━━━━━ Entries supplied

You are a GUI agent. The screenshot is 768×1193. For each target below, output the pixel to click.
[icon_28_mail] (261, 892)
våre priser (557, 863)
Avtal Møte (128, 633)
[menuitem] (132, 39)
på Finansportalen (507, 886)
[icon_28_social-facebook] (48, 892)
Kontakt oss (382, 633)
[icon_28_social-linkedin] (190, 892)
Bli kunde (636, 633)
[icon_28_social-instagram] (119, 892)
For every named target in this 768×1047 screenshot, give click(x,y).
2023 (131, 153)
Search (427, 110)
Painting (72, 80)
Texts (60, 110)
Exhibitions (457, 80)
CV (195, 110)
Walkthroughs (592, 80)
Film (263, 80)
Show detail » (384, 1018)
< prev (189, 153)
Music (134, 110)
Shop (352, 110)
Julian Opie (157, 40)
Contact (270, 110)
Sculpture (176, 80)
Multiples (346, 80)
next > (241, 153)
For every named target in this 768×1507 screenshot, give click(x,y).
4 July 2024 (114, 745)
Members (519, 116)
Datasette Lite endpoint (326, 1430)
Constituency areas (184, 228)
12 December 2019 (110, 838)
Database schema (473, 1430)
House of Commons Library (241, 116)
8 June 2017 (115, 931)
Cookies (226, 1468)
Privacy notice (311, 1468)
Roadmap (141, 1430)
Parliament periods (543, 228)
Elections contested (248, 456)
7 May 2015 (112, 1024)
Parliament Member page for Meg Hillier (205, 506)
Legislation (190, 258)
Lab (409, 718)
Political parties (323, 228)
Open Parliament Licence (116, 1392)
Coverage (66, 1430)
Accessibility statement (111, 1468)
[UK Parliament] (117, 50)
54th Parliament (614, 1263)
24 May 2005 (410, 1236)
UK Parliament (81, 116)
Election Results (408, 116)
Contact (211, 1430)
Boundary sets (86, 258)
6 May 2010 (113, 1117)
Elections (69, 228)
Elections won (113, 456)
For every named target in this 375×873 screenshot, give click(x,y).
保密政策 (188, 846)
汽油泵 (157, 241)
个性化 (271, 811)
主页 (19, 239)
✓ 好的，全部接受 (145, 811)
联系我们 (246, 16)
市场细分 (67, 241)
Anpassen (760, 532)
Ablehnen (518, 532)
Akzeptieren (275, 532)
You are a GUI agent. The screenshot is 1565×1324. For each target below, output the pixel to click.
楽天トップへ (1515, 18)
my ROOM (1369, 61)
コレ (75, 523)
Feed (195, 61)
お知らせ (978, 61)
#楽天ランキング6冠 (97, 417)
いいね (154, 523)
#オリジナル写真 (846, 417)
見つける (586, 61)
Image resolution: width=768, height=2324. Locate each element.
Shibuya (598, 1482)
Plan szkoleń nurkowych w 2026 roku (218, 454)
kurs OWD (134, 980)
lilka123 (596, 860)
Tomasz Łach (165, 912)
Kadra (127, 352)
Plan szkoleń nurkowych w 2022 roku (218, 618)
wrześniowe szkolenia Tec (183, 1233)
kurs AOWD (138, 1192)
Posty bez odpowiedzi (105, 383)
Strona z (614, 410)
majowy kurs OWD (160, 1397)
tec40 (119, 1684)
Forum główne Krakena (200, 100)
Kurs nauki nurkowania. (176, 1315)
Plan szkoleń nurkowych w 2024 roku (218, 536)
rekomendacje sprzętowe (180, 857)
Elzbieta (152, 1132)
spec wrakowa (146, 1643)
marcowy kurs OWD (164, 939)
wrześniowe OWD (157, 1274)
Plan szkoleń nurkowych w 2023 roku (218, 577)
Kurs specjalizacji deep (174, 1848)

━━━━━━━━━━

• **Exercise goal**
Copy out all the records above again, swapping every "output the pixel to click" for "give the pixel to click" and leaving everything else untouched.

• **Task result**
You are a GUI agent. The screenshot is 768×1193. For each target below, give the pixel to click.
[icon_28_mail] (261, 892)
våre priser (557, 863)
Avtal Møte (128, 633)
[menuitem] (132, 39)
på Finansportalen (507, 886)
[icon_28_social-facebook] (48, 892)
Kontakt oss (382, 633)
[icon_28_social-linkedin] (190, 892)
Bli kunde (636, 633)
[icon_28_social-instagram] (119, 892)
For every named target in this 768×1047 screenshot, give click(x,y).
2023 (131, 153)
Search (427, 110)
Painting (72, 80)
Texts (60, 110)
Exhibitions (457, 80)
CV (195, 110)
Walkthroughs (592, 80)
Film (263, 80)
Show detail » (384, 1018)
< prev (189, 153)
Music (134, 110)
Shop (352, 110)
Julian Opie (157, 40)
Contact (270, 110)
Sculpture (176, 80)
Multiples (346, 80)
next > (241, 153)
For every named target in this 768×1507 screenshot, give click(x,y).
4 July 2024 (114, 745)
Members (519, 116)
Datasette Lite endpoint (326, 1430)
Constituency areas (184, 228)
12 December 2019 (110, 838)
Database schema (473, 1430)
House of Commons Library (241, 116)
8 June 2017 (115, 931)
Cookies (226, 1468)
Privacy notice (311, 1468)
Roadmap (141, 1430)
Parliament periods (543, 228)
Elections contested (248, 456)
7 May 2015 (112, 1024)
Parliament Member page for Meg Hillier (205, 506)
Legislation (190, 258)
Lab (409, 718)
Political parties (323, 228)
Open Parliament Licence (116, 1392)
Coverage (66, 1430)
Accessibility statement (111, 1468)
[UK Parliament] (117, 50)
54th Parliament (614, 1263)
24 May 2005 (410, 1236)
UK Parliament (81, 116)
Election Results (408, 116)
Contact (211, 1430)
Boundary sets (86, 258)
6 May 2010 (113, 1117)
Elections (69, 228)
Elections won (113, 456)
For every named target in this 375×873 screenshot, give click(x,y).
保密政策 (188, 846)
汽油泵 (157, 241)
个性化 (271, 811)
主页 (19, 239)
✓ 好的，全部接受 (145, 811)
联系我们 (246, 16)
市场细分 (67, 241)
Anpassen (760, 532)
Ablehnen (518, 532)
Akzeptieren (275, 532)
You are a GUI agent. The screenshot is 1565×1324. For each target below, give the pixel to click.
楽天トップへ (1515, 18)
my ROOM (1369, 61)
コレ (75, 523)
Feed (195, 61)
お知らせ (978, 61)
#楽天ランキング6冠 (97, 417)
いいね (154, 523)
#オリジナル写真 (846, 417)
見つける (586, 61)
Image resolution: width=768, height=2324. Locate each element.
Shibuya (598, 1482)
Plan szkoleń nurkowych w 2026 roku (218, 454)
kurs OWD (134, 980)
lilka123 (596, 860)
Tomasz Łach (165, 912)
Kadra (127, 352)
Plan szkoleń nurkowych w 2022 roku (218, 618)
wrześniowe szkolenia Tec (183, 1233)
kurs AOWD (138, 1192)
Posty bez odpowiedzi (105, 383)
Strona z (614, 410)
majowy kurs OWD (160, 1397)
tec40 (119, 1684)
Forum główne Krakena (200, 100)
Kurs nauki nurkowania. (176, 1315)
Plan szkoleń nurkowych w 2024 roku (218, 536)
rekomendacje sprzętowe (180, 857)
Elzbieta (152, 1132)
spec wrakowa (146, 1643)
marcowy kurs OWD (164, 939)
wrześniowe OWD (157, 1274)
Plan szkoleń nurkowych w 2023 roku (218, 577)
Kurs specjalizacji deep (174, 1848)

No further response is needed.